Home Free Home A HISTORY OF TWO OPEN-DOOR CALIFORNIA COMMUNES MORNING STAR RANCH and WHEELER'S (AHIMSA) RANCH
by
Ramon Sender Barayon, Gay Leslie, Near Morningstar, Bill Wheeler and many others
_ 1986 by Ramon Sender Barayon
CHAPTER 1 BEGINNINGS
BILL WHEELER: "Dark latin eyes, chiseled features, thick black hair and a sturdy, compact body, Ramon Sender was a respected avant-garde composer in San Francisco. With Morton Subotnick he co-founded of The San Francisco Tape Music Center. They produced monthly concerts of new music, and ran a studio for the synthesis of electronically generated compositions."
RAMON: "One memorable piece was "The Tropical Fish Opera." I brought a bowl of tropical fish as a score to a concert and four of us, Morton Subotnick, Pauline Oliveros, Loren Rush and myself, proceeded to block out certain areas on the glass sides of the tank -- a staccato area, a low-pitch area and so on. We sat down and played the fish as notes from the four sides of the tank, thus producing four simultaneous versions from different dimensions. This tickled the audience enormously. Later we developed a type of Music Theater that combined liquid, slide and film projections with taped sounds and live instruments. Perhaps my most successful piece from that era is "Desert Ambulance" for solo accordion, tape and projections. It's still performed somewhere every year or so.
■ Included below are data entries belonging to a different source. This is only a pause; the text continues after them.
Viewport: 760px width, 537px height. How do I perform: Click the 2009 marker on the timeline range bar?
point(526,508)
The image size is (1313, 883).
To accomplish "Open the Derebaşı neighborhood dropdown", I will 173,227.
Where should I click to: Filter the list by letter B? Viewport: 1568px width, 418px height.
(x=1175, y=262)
"Then, in 1965, the Rockefeller Foundation gave us fifteen thousand dollars with the promise of one hundred and fifty thousand more if we would associate ourselves with a college. Up until that time we had run the center on peanuts, odd commercial recording jobs and a yearly refinancing of my house. However, by the time the grant money arrived, I had begun to experiment seriously with psychedelics. I had taken a peyote trip in 1963 with Steve Reich during which I had relived my life backwards to the point of conception. Also I had an intense encounter with my mother's spirit. She had been executed by the Spanish fascists when I was two years old and had become a forgotten person throughout my growing- up years.
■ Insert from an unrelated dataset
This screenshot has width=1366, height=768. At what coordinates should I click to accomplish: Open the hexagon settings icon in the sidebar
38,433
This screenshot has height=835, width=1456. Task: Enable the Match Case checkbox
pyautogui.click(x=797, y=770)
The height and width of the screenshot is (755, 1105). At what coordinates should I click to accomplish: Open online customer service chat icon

"By 1965, I had become restless with the Tape Music Center format and wanted to expand out into performances of the ancient mysteries. I wanted to sacrifice a cow onstage to Mithras -- something to alert people to where their hamburgers came from. But that would have finished our chances for the larger grant. Also, instead of affiliating with a college, I felt we should give up our individual households and start living together, thus cutting our expenses. I think the men in the group might have gone for it, but we were all living with women who could never have lived under the same roof. Pursuing this idea of ceremonial representations, I phoned Stewart Brand, a young photographer just back from New Mexico who was putting on a show called America Needs Indians. It consisted of simultaneous projections of Native Americans and modern Americans, fast correlations of an Indian hogan with a MacDonald's restaurant, or a chieftain with a Fuller Brush salesman. Then one day Stewart called up and said, 'Ken Kesey's in town and wants to do a Trips Festival. Do you want in?' It sounded ceremonial enough, so I dropped out of the Tape Music Center to help put it together, during which time I met Lou at a press conference. We discovered we shared some mutual interests in music, eastern religions and living in the country."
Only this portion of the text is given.